[Cython] Hash-based vtables
Robert Bradshaw
robertwb at gmail.com
Tue Jun 5 11:16:34 CEST 2012
On Tue, Jun 5, 2012 at 1:07 AM, Stefan Behnel <stefan_ml at behnel.de> wrote:
> Dag Sverre Seljebotn, 05.06.2012 00:07:
>> The C FAQ says 'if you know the contents of your hash table up front you can devise a perfect hash', but no details, probably just hand-waving.
>>
>> 128 bits gives more entropy for perfect hashing: some but not much since each shift r is hardwired to one 64 bit subset.
>
> Perfect hashing can be done with any fixed size data set (although it's not
> guaranteed to always be the most efficient solution). It doesn't matter if
> you use 64 bits or 128 bits. If 4 bits is enough, go with that. The
> advantage of perfect hashing of a fixed size data set is that the hash
> table has no free space and a match is guaranteed to be exact.
The hash function is f(h(sig)) where f is parameterized but must be
*extremely* cheap and h is fixed without regard to the entry set. This
is why having 128 bits for the output of h may be an advantage.
> However, the problem in this specific case is that the caller and the
> callee do not agree on the same set of entries, so there may be collisions
> during the lookup (of a potentially very large set of signatures) that were
> not anticipated in the perfect hash table layout (of the much smaller set
> of provided signatures). Perfect hashing works here as well, but it looses
> one of its main advantage over other hashing schemes. You then have to
> compare the entries exactly after the lookup in order to make sure that you
> didn't run into a collision, thus loosing time again that you just won with
> the hashing.
>
> But at least you only have to do exactly one such comparison, so that's an
> advantage over a hashing scheme that allows collisions also in the layout.

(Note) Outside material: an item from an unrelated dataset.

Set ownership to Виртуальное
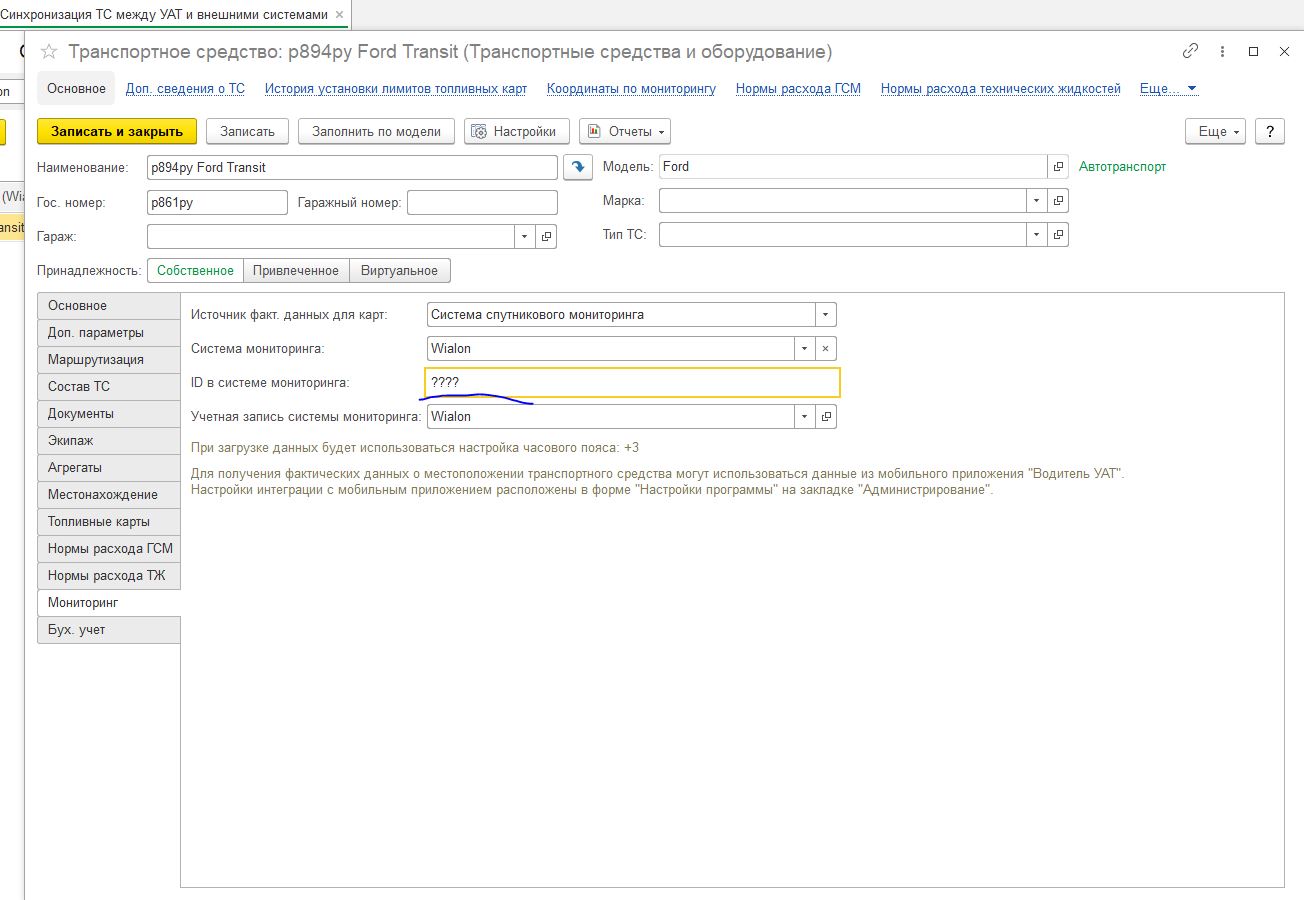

> Maybe you can even handle mismatches more quickly by adding a dedicated
> "empty" entry for them that most (all?) anticipated mismatches would hash to.
The idea is that the comparison would be cheap, a single 128-bit
compare. The whole point is to avoid branching in the success case.

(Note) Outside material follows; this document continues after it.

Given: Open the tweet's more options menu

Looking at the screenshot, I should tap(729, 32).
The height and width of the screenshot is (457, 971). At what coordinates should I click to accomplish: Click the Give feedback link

I agree with you about 64-bit collisions being too high a risk. One
could re-introduce the encoding/interning if desired, but I think
we're safe in assuming no accidental md5 collisions (but hadn't
thought much about the malicious case; if you're allowed to dictate
function pointers you'd better have another line of defense. Perhaps
this needs to be considered more.) We could even use sha1, though I
thought the previous benchmarks indicated that comparing 160 bits was
non-negligibly more expensive than comparing just 64.